Rousseau wrote The Social Contract during the early 1760s, when he was living at Montlouis, near Paris; he had moved there after quarreling, as was his wont, with friends who had provided him with a much more comfortable place to work at the Hermitage. The book was condemned by the parliament of Paris and attacked by Voltaire, who was himself a rebel but not a political one, and its publication led to Rousseau’s exile from France for several years. The book, which is short, like most of his works, was published in 1762. Its brevity is, however, misleading. No one wrote with greater swiftness than did Rousseau. He is able to cover in fifty pages what others had required volumes to treat.

With his accustomed directness, Rousseau tells us in his first sentence what his book is about and what he intends to do in it. “I mean to inquire if,” he says, “in the civil order, there can be any sure and legitimate rule of administration, men being taken as they are and laws as they might be.” Or, to put it another way, as Rousseau does a few lines later, in some of the most famous words ever written in the field of political thought:

Man is born free; and everywhere he is in chains. One thinks himself the master of others, and still remains a greater slave than they. How did this change come about? I do not know. What can make it legitimate? That question I think I can answer.

Simply as an example of good prose, how could that be improved upon?

One does not read The Social Contract only for its prose style. Rousseau is concerned to ask the great question of political theory and to give a most interesting answer to it. He supposes mankind at a point in its development when the primitive state of nature is no longer sufficient—if, indeed, it ever was—for the satisfaction of its needs. What is required, now, is some kind of aggregated action; men can do together what none can do alone. The problem, however, is to attain the goods of association without giving up all other goods. As Rousseau states it:

The problem is to find a form of association which will defend and protect with the whole common force the person and goods of each associate, and in which each, while uniting himself with all, may still obey himself alone, and remain as free as before.

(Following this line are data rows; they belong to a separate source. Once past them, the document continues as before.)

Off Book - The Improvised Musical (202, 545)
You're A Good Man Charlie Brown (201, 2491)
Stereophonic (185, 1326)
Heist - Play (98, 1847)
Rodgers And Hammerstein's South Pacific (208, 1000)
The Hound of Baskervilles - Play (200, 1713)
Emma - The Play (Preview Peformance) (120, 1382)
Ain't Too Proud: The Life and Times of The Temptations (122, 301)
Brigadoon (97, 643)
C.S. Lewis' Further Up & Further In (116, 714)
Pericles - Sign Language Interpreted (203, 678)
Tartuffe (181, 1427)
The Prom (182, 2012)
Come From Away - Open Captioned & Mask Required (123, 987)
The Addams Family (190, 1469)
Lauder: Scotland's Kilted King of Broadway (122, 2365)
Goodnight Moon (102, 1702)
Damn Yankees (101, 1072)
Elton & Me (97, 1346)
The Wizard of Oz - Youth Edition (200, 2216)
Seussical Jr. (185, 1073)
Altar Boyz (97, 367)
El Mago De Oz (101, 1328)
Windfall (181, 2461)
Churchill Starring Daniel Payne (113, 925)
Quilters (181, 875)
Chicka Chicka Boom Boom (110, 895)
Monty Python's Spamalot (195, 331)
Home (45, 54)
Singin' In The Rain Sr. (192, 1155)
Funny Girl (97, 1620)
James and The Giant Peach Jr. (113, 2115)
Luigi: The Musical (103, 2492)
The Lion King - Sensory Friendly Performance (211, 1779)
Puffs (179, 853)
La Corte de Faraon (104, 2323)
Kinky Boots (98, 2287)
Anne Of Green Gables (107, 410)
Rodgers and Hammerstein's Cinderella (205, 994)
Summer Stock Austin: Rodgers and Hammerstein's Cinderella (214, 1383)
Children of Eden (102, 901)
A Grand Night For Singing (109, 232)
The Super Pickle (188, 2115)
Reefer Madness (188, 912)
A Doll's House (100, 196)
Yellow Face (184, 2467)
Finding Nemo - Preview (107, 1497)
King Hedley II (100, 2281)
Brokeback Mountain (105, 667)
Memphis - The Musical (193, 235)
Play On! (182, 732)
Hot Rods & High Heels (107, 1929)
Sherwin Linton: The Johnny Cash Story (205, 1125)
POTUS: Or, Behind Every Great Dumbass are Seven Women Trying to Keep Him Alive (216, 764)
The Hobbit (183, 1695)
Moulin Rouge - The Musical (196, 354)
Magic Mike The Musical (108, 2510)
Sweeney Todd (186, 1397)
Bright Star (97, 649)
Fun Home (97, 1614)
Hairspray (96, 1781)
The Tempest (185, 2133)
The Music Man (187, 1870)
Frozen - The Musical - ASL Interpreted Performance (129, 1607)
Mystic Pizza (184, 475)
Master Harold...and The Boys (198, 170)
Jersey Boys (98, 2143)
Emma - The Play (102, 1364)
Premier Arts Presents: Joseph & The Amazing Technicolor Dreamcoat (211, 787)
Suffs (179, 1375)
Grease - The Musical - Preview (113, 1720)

This, he adds, is the fundamental problem of which The Social Contract provides the solution.

For Rousseau, the solution lies in the totality of the gift, on the part of all members of the community—all without exception—of their individual power and liberty. The clauses of this contract, he writes, “may be reduced to one—the total alienation of each associate, together with all his rights, to the whole community.” This concept is essential because “each man, in giving himself to all, gives himself to nobody.” He gains as much as he loses; indeed he gains more, for now he enjoys the combined power of the community, where before he was limited by the narrow extent of his own strength.

HENRY FIELDING

1707–1754

Tom Jones

Henry Fielding suffered much in his life and lived among persons who suffered even more than he. But he hardly ever lost his composure and his cheerfulness, and he spent all of his free time, money, and strength in helping others. The poor of London thought of him as a saint. He was also a great novelist.

Born in 1707 into a noble family tracing its lineage to the Hapsburgs, Fielding spent his youth as such a young man should, attending Eton—where he first learned to love literature—and chasing after pretty girls. When he was twenty-one, however, he learned the melancholy news that his father was no longer able to pay him an allowance. From then on, Fielding was entirely dependent on his own resources.

He resolved to become a writer and in a period of some ten years produced twenty-five mocking comedies for the stage, which gave him a very modest income. But the last of these plays mercilessly satirized the then prime minister, a Whig, who pushed a law through Parliament—in 1737—requiring the licensing of plays. Fielding’s dramatic career thus came to an end. He studied law and tried to make a living as a barrister, but without much success. In 1742 he reached the nadir. His daughter was dying, his wife was very ill, he himself was suffering acutely from gout, and he had no money. In despair, he tried his hand at still another kind of writing and produced Joseph Andrews.